TASK GOAL
Return the listing that follows exactly, with no pictures included.
ENTRIES SUPPLIED: Begin
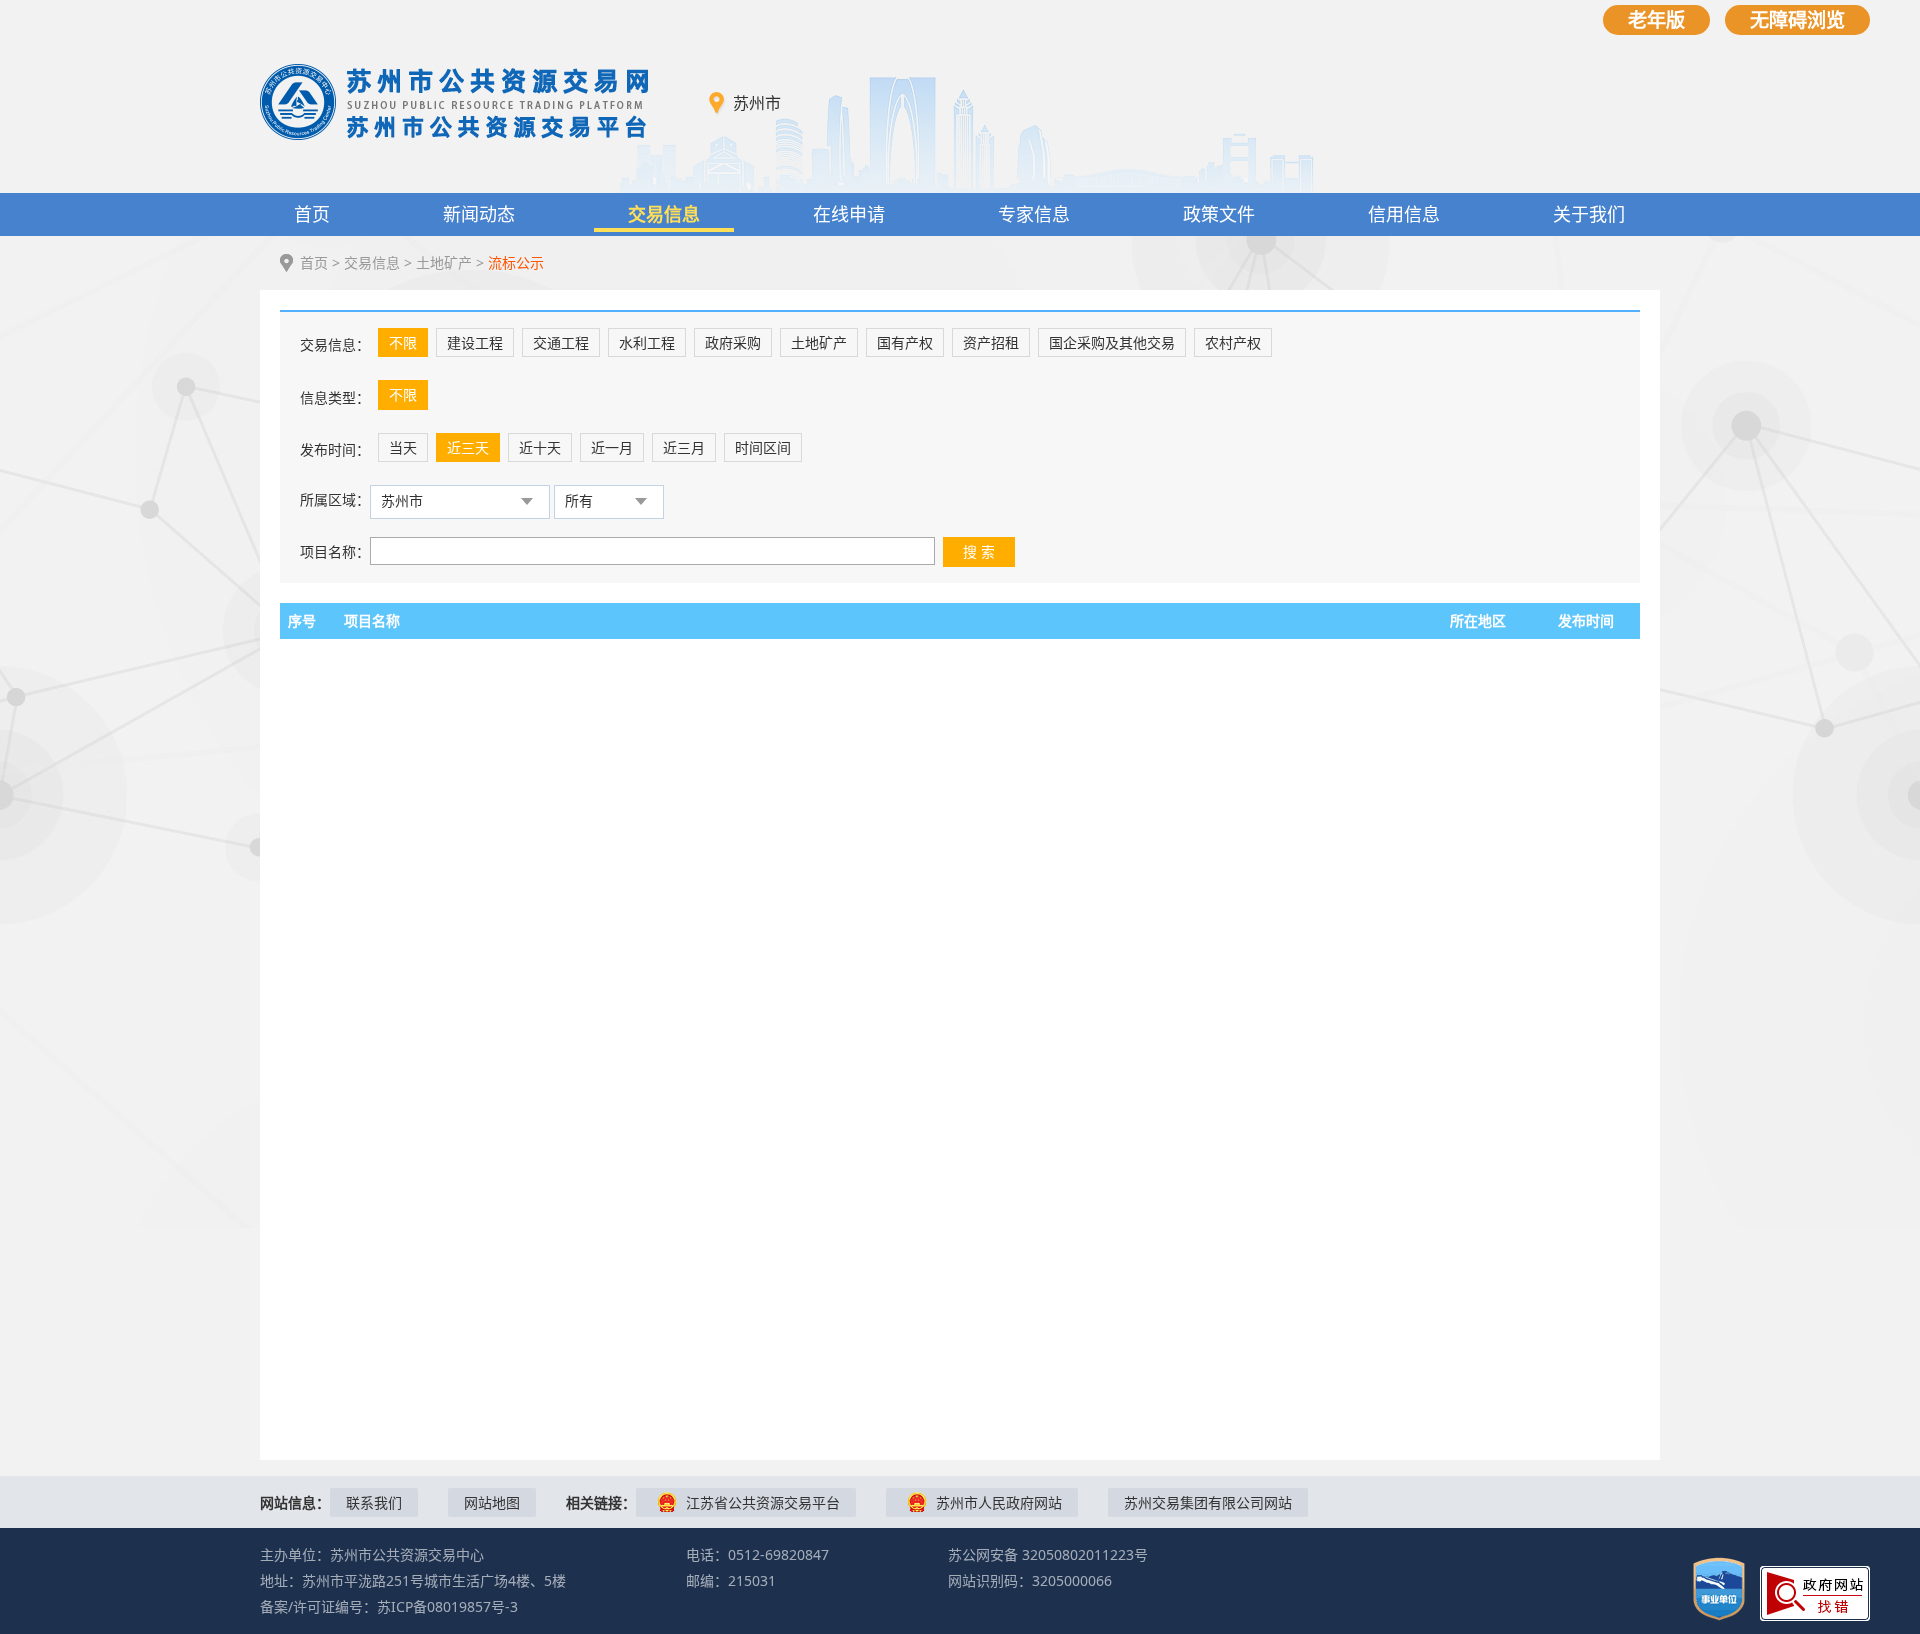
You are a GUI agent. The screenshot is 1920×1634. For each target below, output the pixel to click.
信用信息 (1404, 214)
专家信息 (1034, 214)
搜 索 (979, 551)
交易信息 (664, 214)
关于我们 (1589, 214)
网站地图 (492, 1502)
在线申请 (849, 214)
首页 (312, 214)
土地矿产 (444, 262)
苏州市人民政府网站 (999, 1502)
ENTRIES SUPPLIED: End
PROBLEM SOLUTION
You are a GUI agent. The screenshot is 1920×1634. For each target below, output the pixel to click.
信用信息 (1404, 214)
专家信息 (1034, 214)
搜 索 (979, 551)
交易信息 (664, 214)
关于我们 (1589, 214)
网站地图 (492, 1502)
在线申请 (849, 214)
首页 (312, 214)
土地矿产 (444, 262)
苏州市人民政府网站 (999, 1502)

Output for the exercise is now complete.